**Textauszug:**

"""

Umgang mit Zwangsstörungen im Alltag

  • Hallo erstmal. Ich bin neu hier und stelle mich später nochmal genauer vor. Ich weiß noch gar nicht ob dass hier auch so ùblich ist, daher belasse ich es erstmal für ein paar Worte. Ich bin 33 Jahre Alt, wohne in NRW (Owl), beruflich Schlosser und leide seit meiner Kindheit unter dem Tourette Syndrom und Zwangsstörungen.

    Nun wie fing das an. Ich hatte als Kind so um 10 Jahre schon immer mal über ein paar Wochen den Tick, mit meiner Brille herum zu spielen. Das waren mehrere Sachen, wie das herumbiegen an den Nasenstegen oder Bügeln, die auch dann und wann mal abgebrochen sind. Das war damals und heute oft ziemlich nerfig. Nun habe ich mit 3 Dioptrien aber nicht gerade gute Augen, also ein paar Tage ohne Brille geht auch nicht so einfach. Und so hatte ich mit dieser Macke schon etwas zu kämpfen.

"""

**Arbeitsauftrag:** Schreibe den Beitrag über Zwangsstörungen im Alltag weiter, und zwar im Anschluss an seinen letzten Satz.

[Gespeicherte Einträge]
"""

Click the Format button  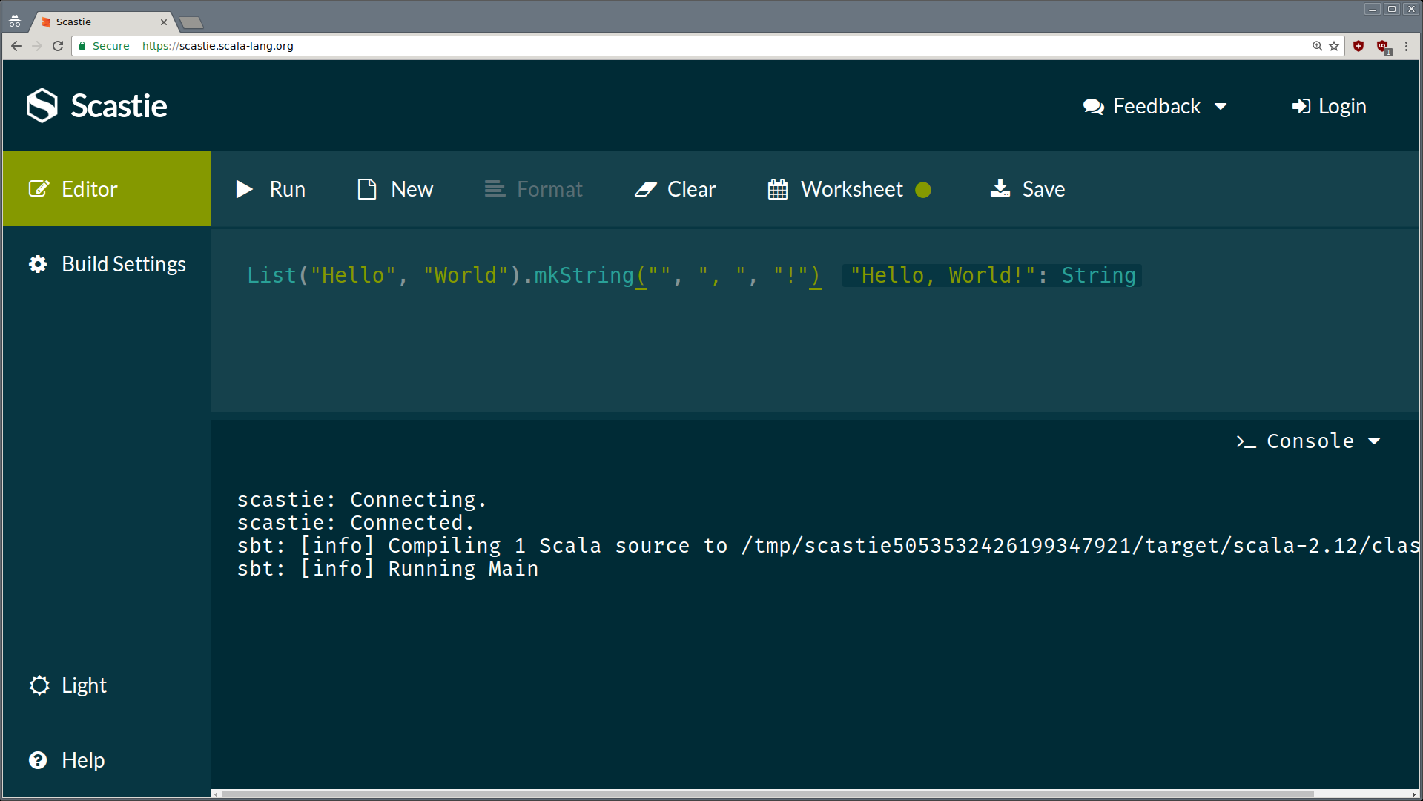pyautogui.click(x=533, y=189)
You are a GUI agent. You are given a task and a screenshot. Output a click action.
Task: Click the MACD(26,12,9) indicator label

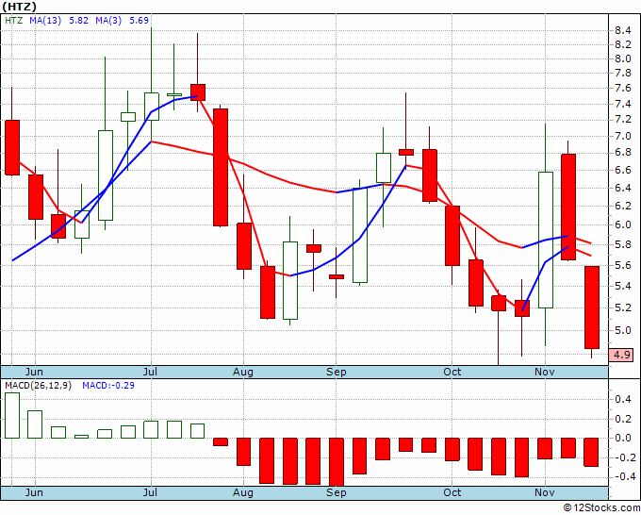[x=38, y=386]
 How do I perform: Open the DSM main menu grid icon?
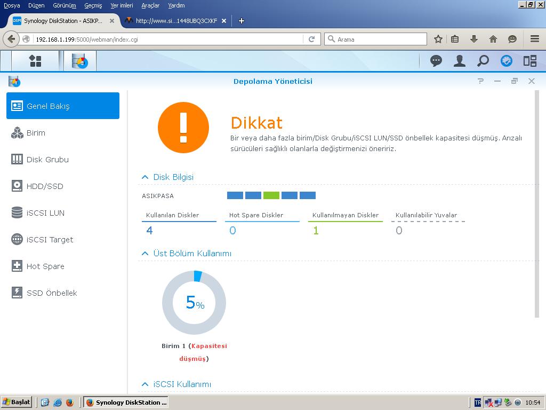35,61
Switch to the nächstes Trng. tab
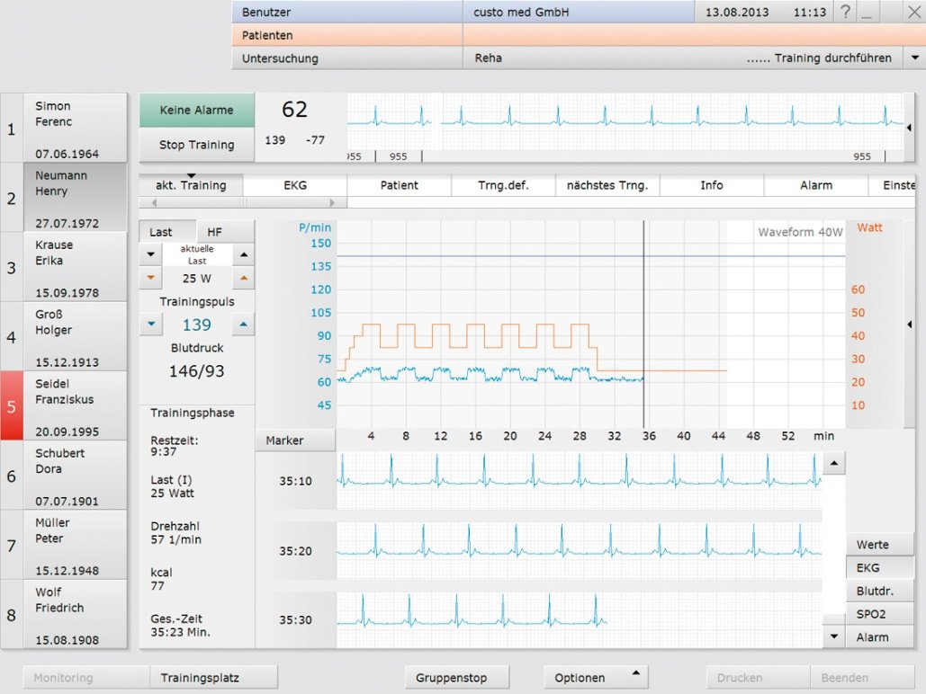 (607, 186)
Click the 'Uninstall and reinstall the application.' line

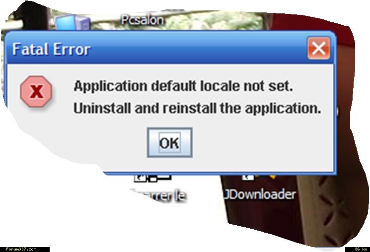point(197,109)
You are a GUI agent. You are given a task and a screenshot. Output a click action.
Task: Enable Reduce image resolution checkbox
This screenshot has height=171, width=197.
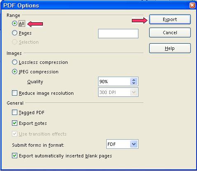(14, 93)
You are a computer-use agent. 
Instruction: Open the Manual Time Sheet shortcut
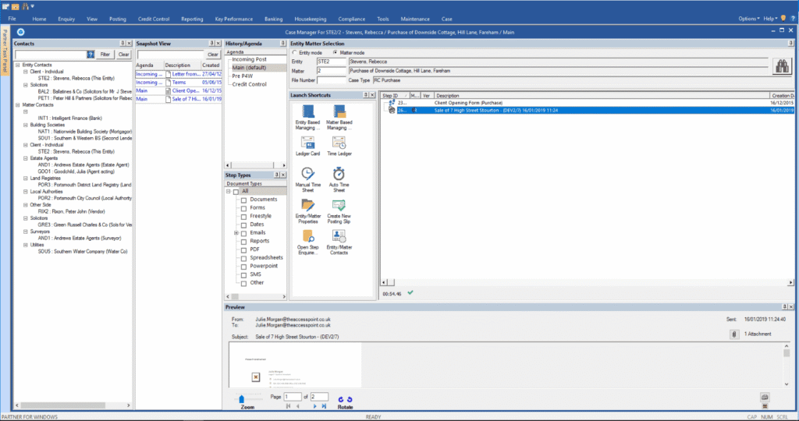(308, 174)
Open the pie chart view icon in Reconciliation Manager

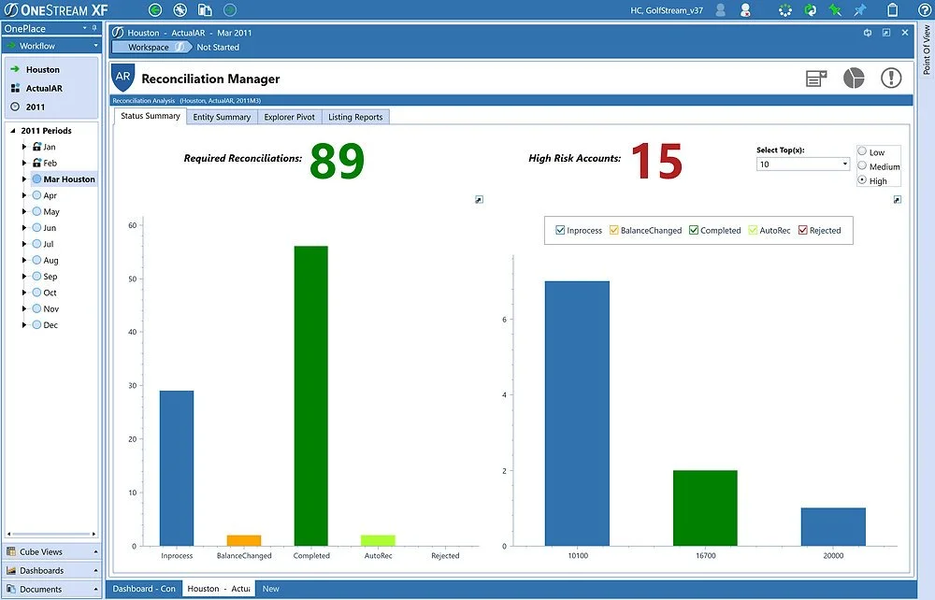[x=854, y=79]
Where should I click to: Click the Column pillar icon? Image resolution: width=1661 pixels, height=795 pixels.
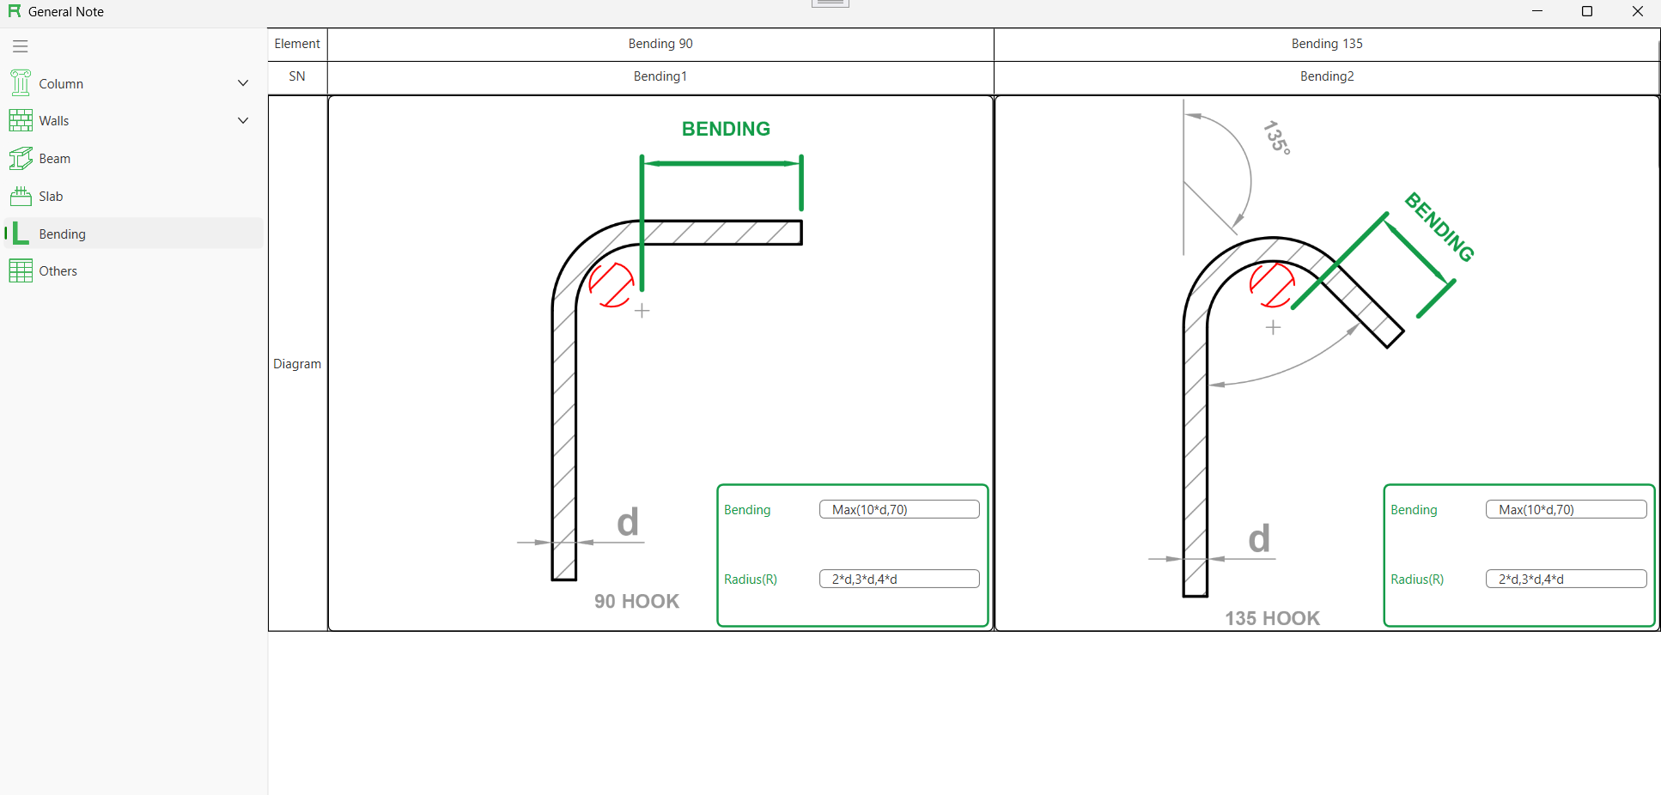coord(21,83)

"""

**Lösung:**
    Nun war dieser Zwang und einige andere, die oft in dieser Richtung gingen immer mal ein paar Wochen oder ganz wenige Monate da, dann aber auch mal wieder zwei oder drei Jahre weg. Ich hatte mir schon den Kopf darüber zerbrochen wie es immer wieder dazu kommt, dass mich dieser Zwangsstörungen packen, bin da aber nur zu einem Schluss gekommen. Wenn sich gravierende Dinge in meinem Leben änderten.
    Das mit der Brille war zu Beginn meiner Lehrzeit dann wieder für 2 Monate so. War dann aber auch wieder weg.
    In den letzten Jahren war dass dann aber haufiger der Fall. Ich suche mir irgendwas aus, und habe den Zwang daran herumbiegen oder zu fummeln. Was ich damit bezwecke kann ich bis heute nicht sagen, gibt dafür wahrscheinlich auch keinen Grund. Vielleicht der Kick zu wissen wieviel irgend ein Teil aushalten kann oder so, ka.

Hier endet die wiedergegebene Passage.